POKE und PEEK

Warum die Retro- und Hackerszene der Freiheit dient
Foto: Jule Roehr

Es wird wieder gepokt und gepeekt in der Welt. Eine kleine Welle läuft durch das Land, Menschen, wollen verstehen, wie was ist, wie was geht, wie was funktioniert. Sie wollen nicht mit Blackboxes hantieren, sich irgendwelchen Technikkonzernen auf Gedeih und Verderb ausliefern. Ich ge­höre auch zu diesen Retrofans, die alten vermeintlichen Elektronikschrott, wieder zu neuem Leben erwecken. POKE und PEEK, die uralten Basic-Befehle, mit denen man auch auf Speicher­adressen direkt im Com­puter zugreifen kann, sind mein Schlachtruf.

Mit POKE, alles immer in Großbuchstaben, schreibe ich unmittelbar in einen Computerspeicher, mit PEEK kann ich Informationen an jeder beliebigen Speicherstelle auslesen und dann in die Computersprache Basic, Assembler und in Maschinencode umsetzen. Jeden Adressbereich zur Ansteuerung des Bildschirms oder von selbstentworfenen Peripheriegeräten muss man sich selbstständig erarbeiten. Und ein Programmierfehler kann den ganzen Computer schrotten. Wunderbar!

Wir stöhnen oft über die Schnelllebigkeit unserer Zeit, aber das viel größere Problem ist nicht die Geschwindigkeit, sondern der permanente Kontrollverlust über unser eigenes Tun. Wenn ich eine Suchanfrage bei Google starte, weiß ich nicht, welche Algorithmen die Ergebnisse beeinflussen. Mein Handy ist sowieso eine Blackbox, in der ich noch nicht einmal den Akku selbst wechseln kann, und die Künstliche Intelligenz entzieht mir die Kontrolle über mein Leben fundamental. Ich bin ein Freund der technischen Entwicklung und habe selbst zu viele elektronische Spielzeuge unserer Konsumwelt. Trotzdem sehne ich mich nach den Dingen, die ich überschauen kann. Ist die Welt dafür zu komplex, zu globalisiert, zu kompliziert? 

Nein, das glaube ich nicht. Die Dinge sind deshalb so undurchschaubar, weil man so besser den Konsum mit ihnen steigern kann. Was muss der Kunde schon wissen, wie eine Sache funktioniert – nutzen soll er sie und sich nach der nächsten Version sehnen. Letztlich geht es um Gewinn und manchen Potentaten auch noch um Kontrolle. Ein Blick nicht nur nach China zeigt, wie schnell die Freiheit in einer digitalen Wolke zerplatzen kann. Gesichtserkennungs­kameras an jeder Straßenecke, die riesige Datenbanken füttern, und ein Staat, der diese Daten zum Erstellen von permanenten Bewegungsprofilen seiner Bürger unkontrolliert einsetzt. Auch in Deutschland wird der Datenschutz immer mehr durchlöchert. 
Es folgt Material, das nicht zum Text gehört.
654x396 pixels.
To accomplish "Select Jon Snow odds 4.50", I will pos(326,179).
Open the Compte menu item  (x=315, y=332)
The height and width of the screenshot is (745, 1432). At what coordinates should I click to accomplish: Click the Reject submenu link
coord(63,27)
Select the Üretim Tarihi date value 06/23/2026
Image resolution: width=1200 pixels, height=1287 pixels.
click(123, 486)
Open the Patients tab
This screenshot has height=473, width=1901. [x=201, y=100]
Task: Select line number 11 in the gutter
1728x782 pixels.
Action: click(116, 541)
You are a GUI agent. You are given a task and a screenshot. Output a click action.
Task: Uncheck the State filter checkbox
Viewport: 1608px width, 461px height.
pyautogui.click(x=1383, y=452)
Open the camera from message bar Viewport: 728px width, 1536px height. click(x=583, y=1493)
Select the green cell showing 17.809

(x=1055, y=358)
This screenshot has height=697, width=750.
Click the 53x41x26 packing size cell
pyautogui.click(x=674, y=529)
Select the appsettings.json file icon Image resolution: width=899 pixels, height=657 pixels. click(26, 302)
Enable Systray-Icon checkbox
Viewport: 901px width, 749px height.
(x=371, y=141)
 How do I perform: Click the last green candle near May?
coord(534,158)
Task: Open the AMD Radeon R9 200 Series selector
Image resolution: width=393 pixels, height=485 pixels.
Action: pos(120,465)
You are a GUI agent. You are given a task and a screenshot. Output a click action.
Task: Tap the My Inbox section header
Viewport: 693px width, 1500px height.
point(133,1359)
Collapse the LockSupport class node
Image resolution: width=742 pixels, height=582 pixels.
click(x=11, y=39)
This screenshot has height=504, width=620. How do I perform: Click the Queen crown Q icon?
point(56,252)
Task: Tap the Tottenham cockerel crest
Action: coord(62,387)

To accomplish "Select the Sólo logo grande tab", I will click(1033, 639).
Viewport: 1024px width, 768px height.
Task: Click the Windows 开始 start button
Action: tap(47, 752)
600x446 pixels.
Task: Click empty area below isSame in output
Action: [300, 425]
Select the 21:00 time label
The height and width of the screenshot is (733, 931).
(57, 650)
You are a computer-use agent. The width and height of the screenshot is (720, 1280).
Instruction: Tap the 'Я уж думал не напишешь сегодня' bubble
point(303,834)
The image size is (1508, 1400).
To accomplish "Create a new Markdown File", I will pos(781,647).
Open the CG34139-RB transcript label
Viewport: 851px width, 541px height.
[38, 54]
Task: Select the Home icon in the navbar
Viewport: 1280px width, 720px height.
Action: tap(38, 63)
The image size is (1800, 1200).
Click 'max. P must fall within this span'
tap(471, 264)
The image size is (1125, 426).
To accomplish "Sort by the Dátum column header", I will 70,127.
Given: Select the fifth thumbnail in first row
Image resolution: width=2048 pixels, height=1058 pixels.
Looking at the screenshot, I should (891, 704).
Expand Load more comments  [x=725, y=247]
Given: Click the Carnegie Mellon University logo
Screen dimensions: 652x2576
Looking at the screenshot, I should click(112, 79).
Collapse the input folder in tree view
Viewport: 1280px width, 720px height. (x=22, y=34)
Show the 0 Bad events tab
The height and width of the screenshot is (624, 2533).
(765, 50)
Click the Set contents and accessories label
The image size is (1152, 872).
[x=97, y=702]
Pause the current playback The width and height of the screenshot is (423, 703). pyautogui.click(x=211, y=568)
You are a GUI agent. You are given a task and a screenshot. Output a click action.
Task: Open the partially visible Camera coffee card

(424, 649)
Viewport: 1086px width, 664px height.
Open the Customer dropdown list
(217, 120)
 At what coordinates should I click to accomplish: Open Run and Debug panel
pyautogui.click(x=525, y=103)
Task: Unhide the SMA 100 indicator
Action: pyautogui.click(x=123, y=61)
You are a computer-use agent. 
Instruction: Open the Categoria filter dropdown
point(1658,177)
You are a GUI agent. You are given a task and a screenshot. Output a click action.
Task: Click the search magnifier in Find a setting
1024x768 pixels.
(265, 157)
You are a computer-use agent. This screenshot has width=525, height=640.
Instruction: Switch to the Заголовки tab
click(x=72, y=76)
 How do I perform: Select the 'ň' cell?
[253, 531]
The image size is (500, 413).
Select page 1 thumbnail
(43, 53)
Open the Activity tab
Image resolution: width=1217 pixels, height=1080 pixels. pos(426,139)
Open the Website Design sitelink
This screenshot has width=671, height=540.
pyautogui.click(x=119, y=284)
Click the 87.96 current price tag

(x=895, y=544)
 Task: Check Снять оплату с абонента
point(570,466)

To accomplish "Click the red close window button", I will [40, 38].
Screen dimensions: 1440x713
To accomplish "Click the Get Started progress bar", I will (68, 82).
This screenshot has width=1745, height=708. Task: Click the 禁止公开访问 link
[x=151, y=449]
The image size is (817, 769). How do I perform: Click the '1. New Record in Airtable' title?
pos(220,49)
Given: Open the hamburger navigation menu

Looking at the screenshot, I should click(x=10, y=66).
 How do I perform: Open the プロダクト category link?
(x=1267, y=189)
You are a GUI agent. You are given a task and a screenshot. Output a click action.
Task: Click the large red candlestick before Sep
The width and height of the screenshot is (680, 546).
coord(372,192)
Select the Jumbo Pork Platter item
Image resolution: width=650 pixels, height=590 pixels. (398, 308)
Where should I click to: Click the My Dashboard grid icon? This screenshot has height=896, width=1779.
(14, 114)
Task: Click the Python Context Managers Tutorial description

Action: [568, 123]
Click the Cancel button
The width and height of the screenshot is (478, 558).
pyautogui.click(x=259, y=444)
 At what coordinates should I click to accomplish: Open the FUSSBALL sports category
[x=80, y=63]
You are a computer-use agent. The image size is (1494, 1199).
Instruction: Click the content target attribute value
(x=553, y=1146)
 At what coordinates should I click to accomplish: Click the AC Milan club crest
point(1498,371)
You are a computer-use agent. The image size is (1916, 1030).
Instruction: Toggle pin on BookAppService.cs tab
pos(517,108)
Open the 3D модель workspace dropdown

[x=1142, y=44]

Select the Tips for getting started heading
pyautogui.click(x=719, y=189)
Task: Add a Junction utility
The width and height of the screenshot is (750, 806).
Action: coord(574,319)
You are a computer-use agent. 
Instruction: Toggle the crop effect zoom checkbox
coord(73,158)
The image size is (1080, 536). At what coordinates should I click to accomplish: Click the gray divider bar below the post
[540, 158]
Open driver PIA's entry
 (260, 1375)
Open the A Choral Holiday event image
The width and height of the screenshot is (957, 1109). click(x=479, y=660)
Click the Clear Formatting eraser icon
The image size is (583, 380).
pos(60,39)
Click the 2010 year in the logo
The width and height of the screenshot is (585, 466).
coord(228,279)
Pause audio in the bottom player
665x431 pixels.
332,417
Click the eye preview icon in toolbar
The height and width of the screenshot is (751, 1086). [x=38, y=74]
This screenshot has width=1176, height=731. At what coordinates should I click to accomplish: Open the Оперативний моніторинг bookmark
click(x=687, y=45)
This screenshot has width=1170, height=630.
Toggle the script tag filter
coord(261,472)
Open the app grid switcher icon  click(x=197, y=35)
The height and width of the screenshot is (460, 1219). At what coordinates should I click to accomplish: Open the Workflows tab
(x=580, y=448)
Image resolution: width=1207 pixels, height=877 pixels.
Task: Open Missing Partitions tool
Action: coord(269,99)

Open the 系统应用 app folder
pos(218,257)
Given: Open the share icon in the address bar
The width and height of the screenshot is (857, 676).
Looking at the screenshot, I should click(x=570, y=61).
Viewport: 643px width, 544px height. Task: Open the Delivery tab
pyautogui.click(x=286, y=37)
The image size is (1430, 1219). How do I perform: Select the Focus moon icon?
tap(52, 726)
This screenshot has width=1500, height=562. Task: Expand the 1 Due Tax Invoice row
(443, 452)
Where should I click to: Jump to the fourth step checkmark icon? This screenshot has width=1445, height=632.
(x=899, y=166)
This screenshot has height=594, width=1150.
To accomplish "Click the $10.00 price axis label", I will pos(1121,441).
Die Retro-Szene, die alte Hardware bewahrt, erkundet und repariert, die Maker-Szene, die neue Dinge erschafft, selbst mit den eigenen Händen und dem eigenen Kopf, die Demos-Szene, die beeindruckende Kunstwerke auf Uraltrechnern programmiert, und auch die Hacker-Szene, die sich legal und manchmal auch illegal in fremde Systeme einschleicht, sind Vorkämpfer für unsere Emanzipation über die Konsumgüter um uns herum. Ich möchte mein Handy poken und peeken können, ich möchte in die Tiefen von ChatGPT-Programmierung mit POKE und PEEK vordringen, um zu sehen, was der Algorithmus macht, und ich möchte die Ein­tragungen über mich in den verschiedenen Datenbanken mit PEEK lesen und, wenn ich möchte, mit POKE verändern können. Das ist auch Freiheit.